▸ Exercise directions
Give the data below again exactly, and drop each picture from it.

^^^^^^^^^^^^^^^^

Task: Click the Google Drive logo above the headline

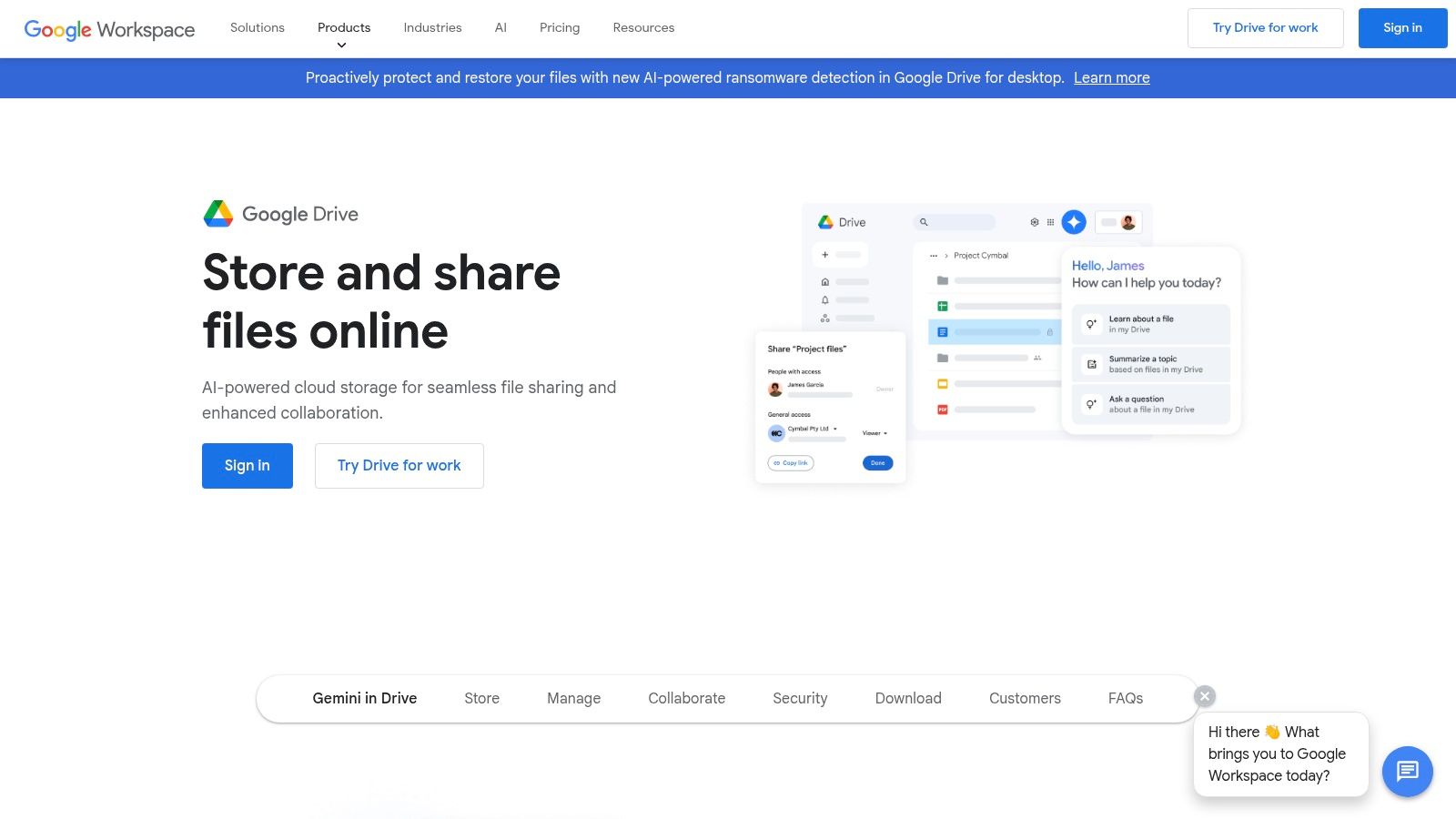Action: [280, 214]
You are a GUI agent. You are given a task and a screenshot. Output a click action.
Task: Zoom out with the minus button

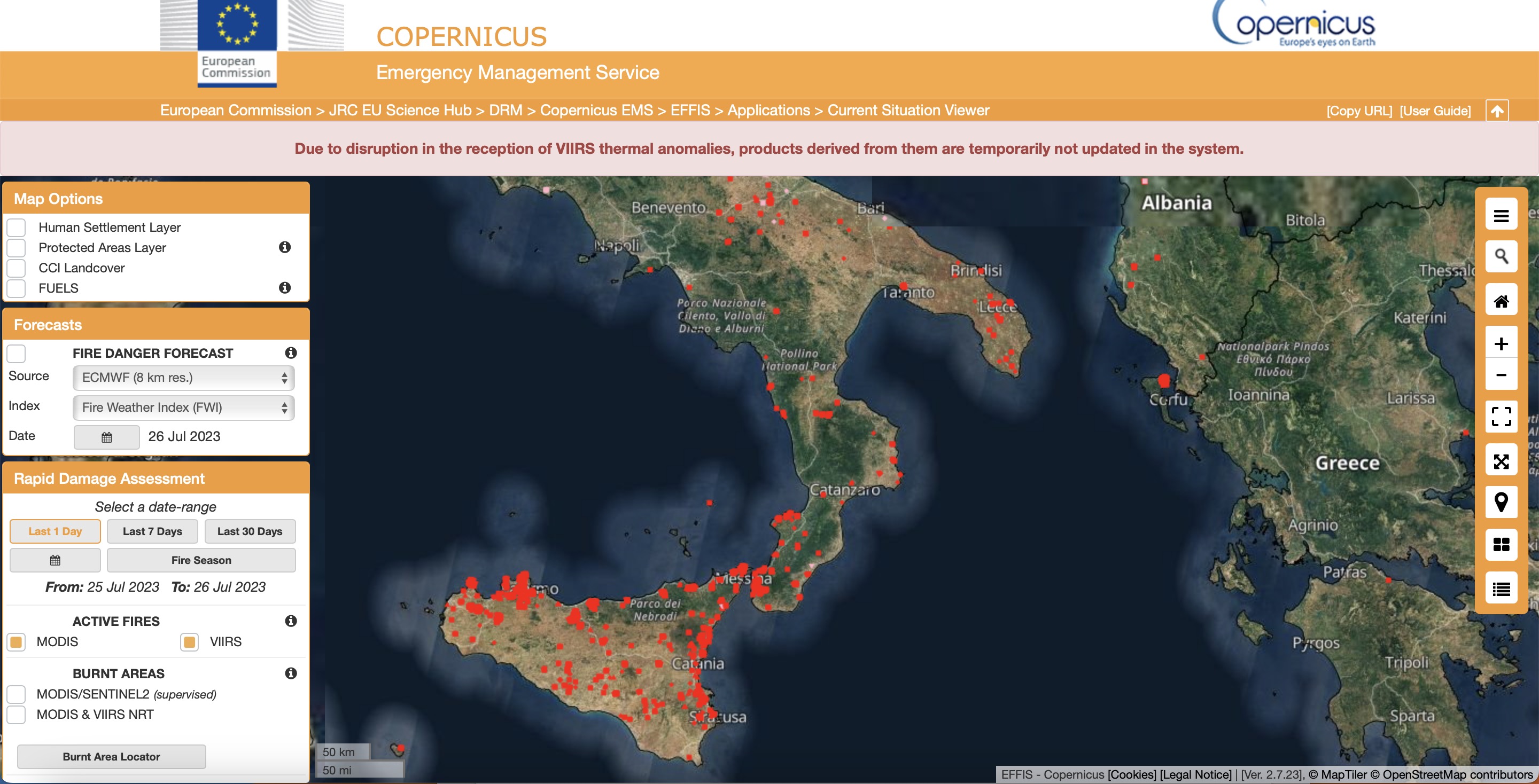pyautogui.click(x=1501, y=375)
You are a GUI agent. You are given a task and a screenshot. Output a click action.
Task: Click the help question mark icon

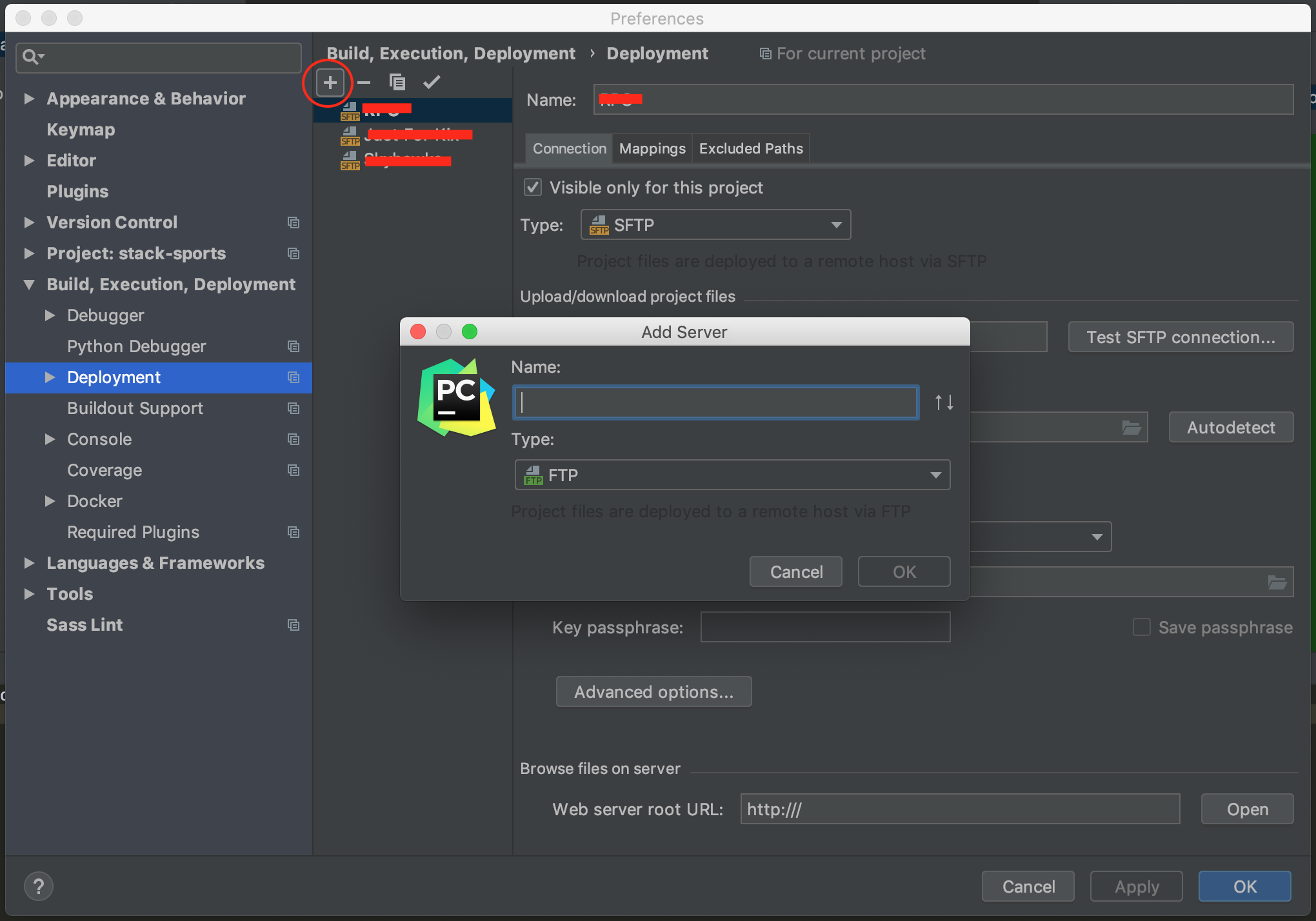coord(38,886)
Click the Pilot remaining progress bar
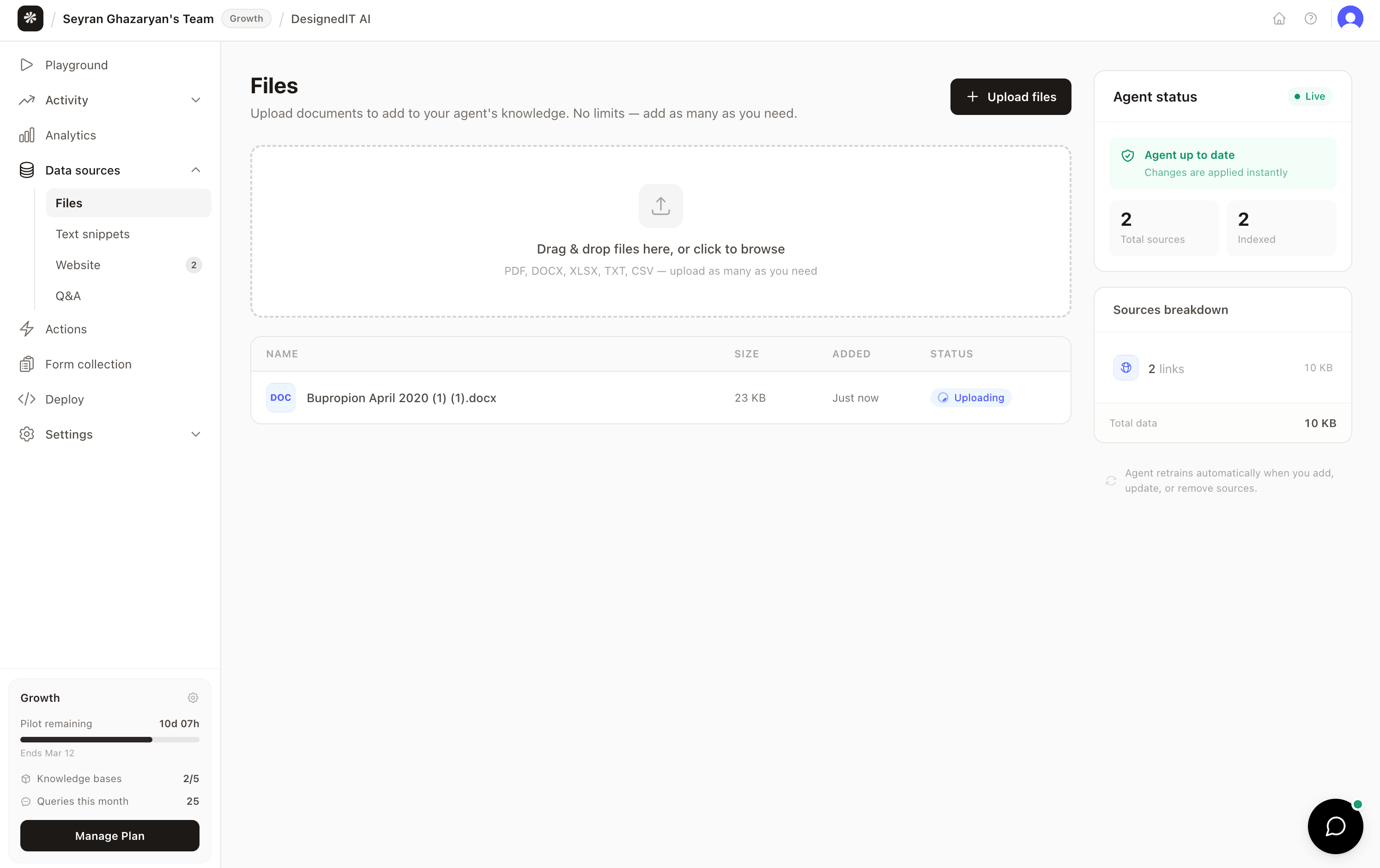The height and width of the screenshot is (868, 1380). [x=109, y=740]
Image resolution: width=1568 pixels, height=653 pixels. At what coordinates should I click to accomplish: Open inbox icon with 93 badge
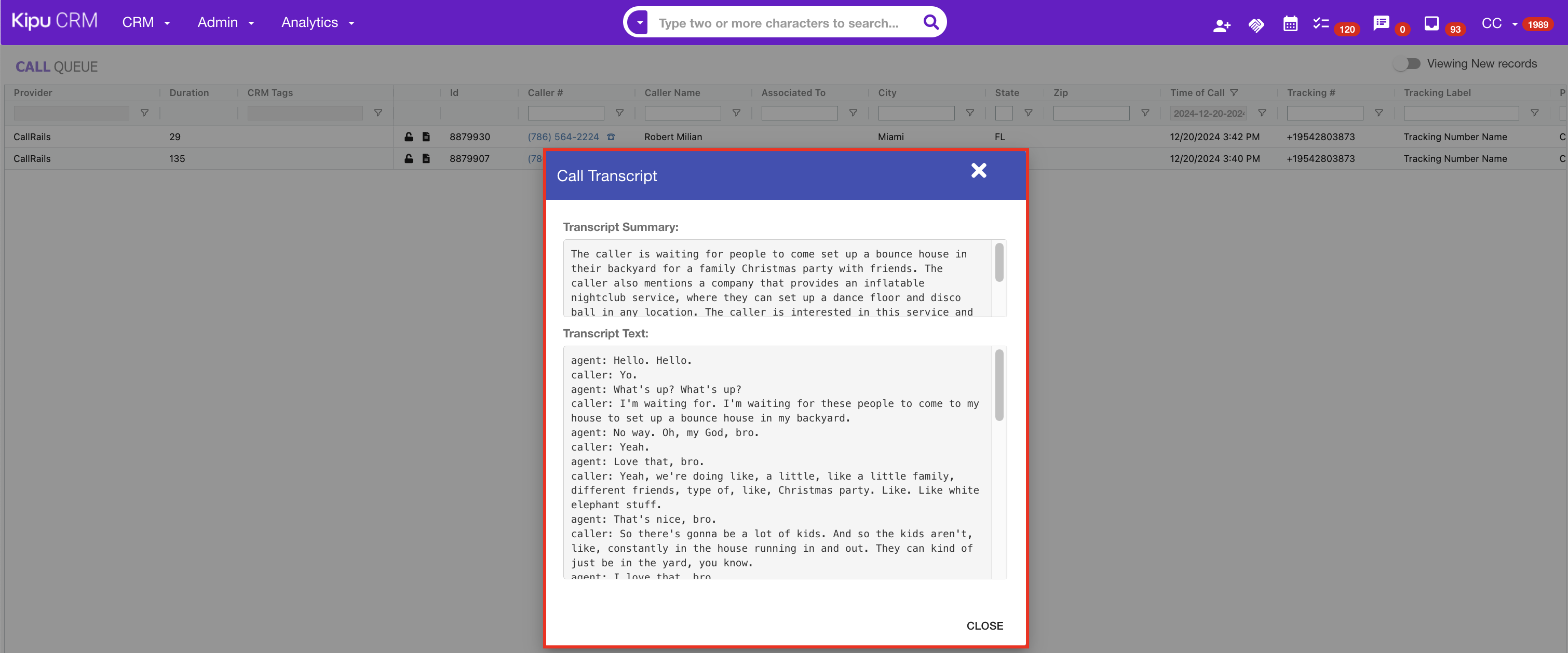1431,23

^^^^^^^^^^^^^^^^

▸ Completed exercise
Task: Click the Google Drive logo above the headline

Action: [280, 214]
You are a GUI agent. You are given a task and a screenshot. Output a click action.
Task: Zoom out with the minus button

pyautogui.click(x=1501, y=375)
You are a GUI agent. You are given a task and a screenshot. Output a click action.
Task: Click the help question mark icon

coord(38,886)
Click the Pilot remaining progress bar
The height and width of the screenshot is (868, 1380). [x=109, y=740]
Image resolution: width=1568 pixels, height=653 pixels. At what coordinates should I click to accomplish: Open inbox icon with 93 badge
1431,23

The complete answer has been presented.